The story of Jenkins, a socialite who wanted desperately to have a singing career — but who couldn’t sing a note — will be told later this year in a movie starring Meryl Streep.
Before that, though, get yourself to Lanesboro to see the Commonweal Theatre’s production of “Souvenir,” with Stela Burdt as Jenkins and Stephen Houtz as her accompanist-mentor-enabler, Cosme McMoon. As word spreads, this show will be a summer-time hit at the Commonweal.
The play, written by Stephen Temperley and directed for the Commonweal by Los Angeles-based playwright Alan Bailey, has McMoon looking back to the 12 years he spent with Jenkins during the 1930s and 1940s. She built a career based, apparently unknown to her, on laughter more than appreciation. Audiences flocked to hear Jenkins butcher some of the great works of classical music, until she finally even sold out Carnegie Hall.

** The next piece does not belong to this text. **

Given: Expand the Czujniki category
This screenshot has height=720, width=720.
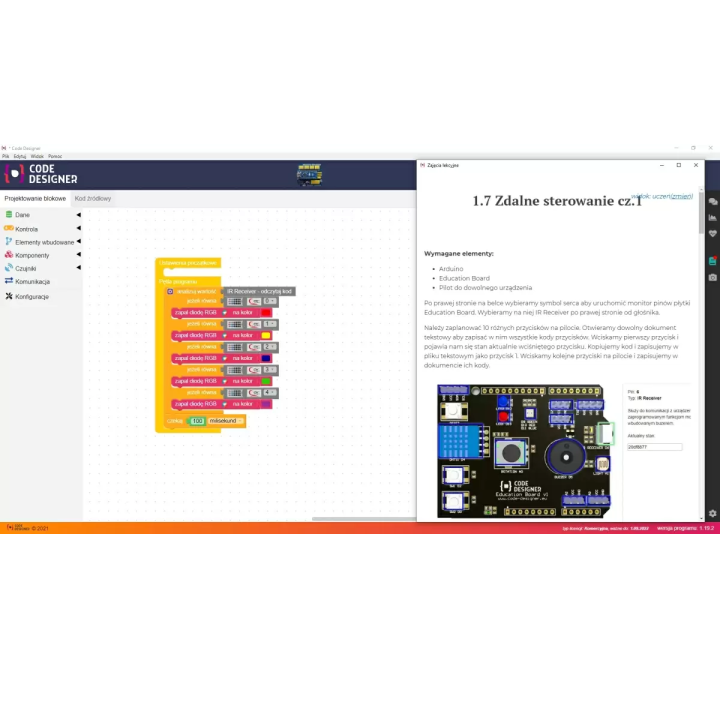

This is a role tailor-made for Burdt. As a gifted singer herself, she recognizes that music is often heard not with the ear, but with the heart. Jenkins’ heart heard what she wished to be — a world-class singer. “She believed the way a child believes,” McMoon says.
Burdt employs a patrician speaking voice that is more melodious than the off-pitch singing of Jenkins. She gives Jenkins a surprising vulnerability behind the veneer, and brings a Lucille Ball-like quality to some of the Carnegie Hall numbers.
Houtz, a veteran Twin Cities singer and actor, narrates the story in flashbacks, starting with his own incredulous reactions to Jenkins’ singing, and culminating with his admiration for her gumption and his protection of her psyche. In some ways, this play is as much his story as it is hers. As McMoon wonders aloud at one point, was he playing to her vanity, or to his?
It’s impossible to see this play and not admire the efforts of costume designer Janis Martin. Nearly every scene sees Jenkins in a different gown, and for the Carnegie Hall concert, Jenkins wore a wildly different ensemble for each song.
For all of the fun and laughter, most of it at Jenkins’ expense, this play ends with a poignancy that might catch some in the audience off guard as Burdt steps forward to deliver a stunning finale.
What’s remarkable is that “Souvenir” seems almost effortless in its excellence. It is easily one of the most luminous productions of recent seasons at the Commonweal.